As to the Consolidated Government of the City of Jacksonville, the controlling constitutional provision is different. It has been said that this provision is not self-executing. Jackson v. Consolidated Government of City of Jacksonville, 225 So.2d 497 (Fla. 1969). It does provide that the new consolidated government
". . . may exercise all the powers of a municipal corporation and shall also be recognized as one of the legal political divisions of the State with the duties and obligations of a county and shallbe entitled to all the powers, rights and privileges, including representation in the State Legislature, which would accrue to itif it were a county." (Emphasis supplied.)
However, it was adopted in 1934, long before the concept of home rule had made any headway in this state, and was obviously designed to accomplish a consolidation of municipal and county governments rather than county or city home rule.

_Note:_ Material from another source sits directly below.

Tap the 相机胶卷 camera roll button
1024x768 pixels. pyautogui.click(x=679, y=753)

Under the implementing legislation, the consolidated government created by the legislature "has broad home rule powers, including all of the powers and obligations of the former municipalities within its boundaries." Jackson at 502. However, I find nothing in the controlling constitutional provision that can be construed as a constitutional guarantee to the consolidated government of all the rights conferred upon a county chartered under s. 1(c) of the 1968 Home Rule Article or upon a municipality by s. 2 of that article. Moreover, the Jacksonville Consolidation Amendment itself provides that the legislature may amend or extend the law creating the municipal corporation "without referendum to the qualified voters unless the Legislative act providing for such amendment or extension shall provide for such referendum." And it necessarily follows that the electors of the Consolidated Government of the City of Jacksonville have no constitutional right to approve special laws relating solely to the consolidated government as a condition precedent to their effectiveness.

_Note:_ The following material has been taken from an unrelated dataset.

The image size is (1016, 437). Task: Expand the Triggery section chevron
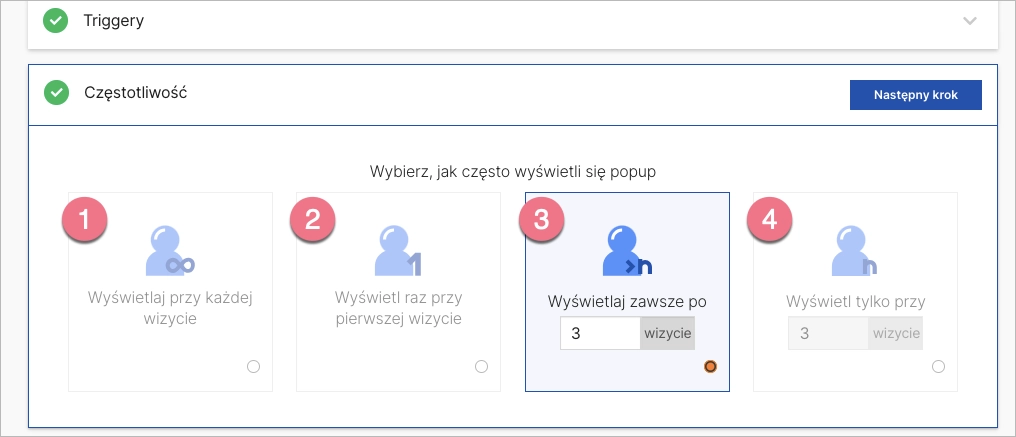point(969,21)
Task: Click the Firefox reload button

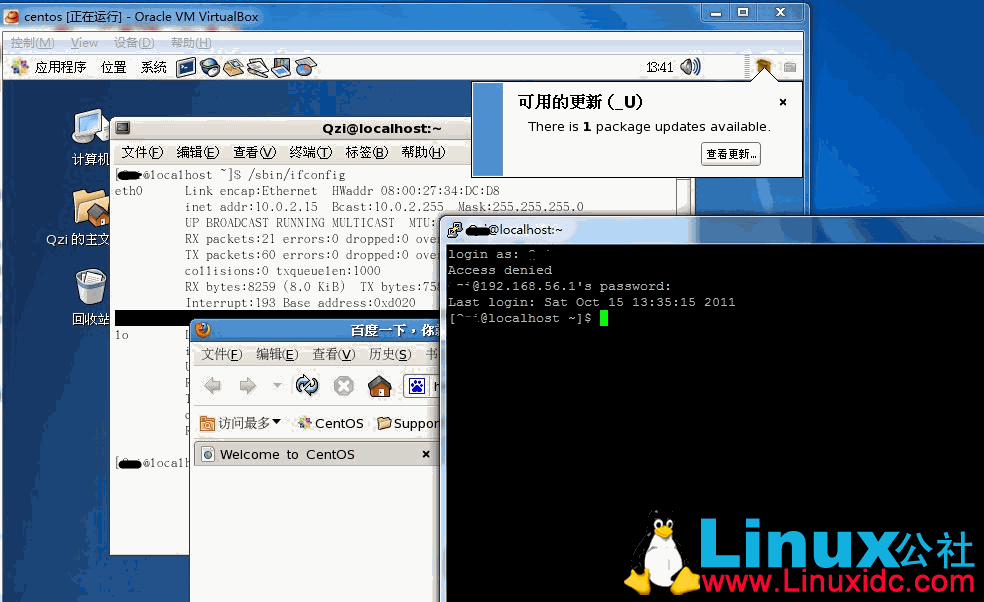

Thus, just as there is no constitutional requirement that claims bills payable from state or nonchartered county funds must receive referendum approval prior to their effectiveness, there is no such requirement as to claims bills applicable to the Consolidated Government of the City of Jacksonville.
AS TO QUESTION 2:
The claims bill considered by the court in the Dickinson case appropriated money from funds due the school board from the state treasury, directed the comptroller to draw a warrant for the sum appropriated upon such funds, and directed the state treasurer to pay the sum so appropriated to the claimant. Mandamus is an extraordinary remedy which lies to enforce the performance of a ministerial act or duty. See Rice v. Arnold, 45 So.2d 195 (Fla. 1950); City of Coral Gables v. State, 44 So.2d 298 (Fla. 1950); State ex rel. Long v. Carey, 164 So. 199 (Fla. 1935); and State ex rel. Bloxham v. Gibbs, 13 Fla. 55 (1871). A duty or act is ministerial when there is no room for the exercise of discretion, the performance being required by direct command of law. State ex rel. Allen v. Rose, 167 So. 21 (Fla. 1936). It would appear, therefore, that the remedy of mandamus would be available to compel the payment of the sum awarded to the claimant by the official or officials whose duty it is, under a claims bill, to do so (assuming, of course, that the bill has been validly enacted as a special act and is otherwise valid under Art. VII, s. 10, State Const. In appropriate circumstances, the declaratory judgment proceedings authorized by Ch. 86, F.S., may be utilized. Section86.111; Miller v. Doss, 36 So.2d 442 (Fla. 1948); Town of Palm Beach v. City of West Palm Beach, 55 So.2d 567 (Fla. 1951); Rosenhouse v. 1950 Spring Term Grand Jury, 56 So.2d 445 (Fla. 1952); Fisher v. Dade County, 127 So.2d 132 (3 D.C.A. Fla., 1961).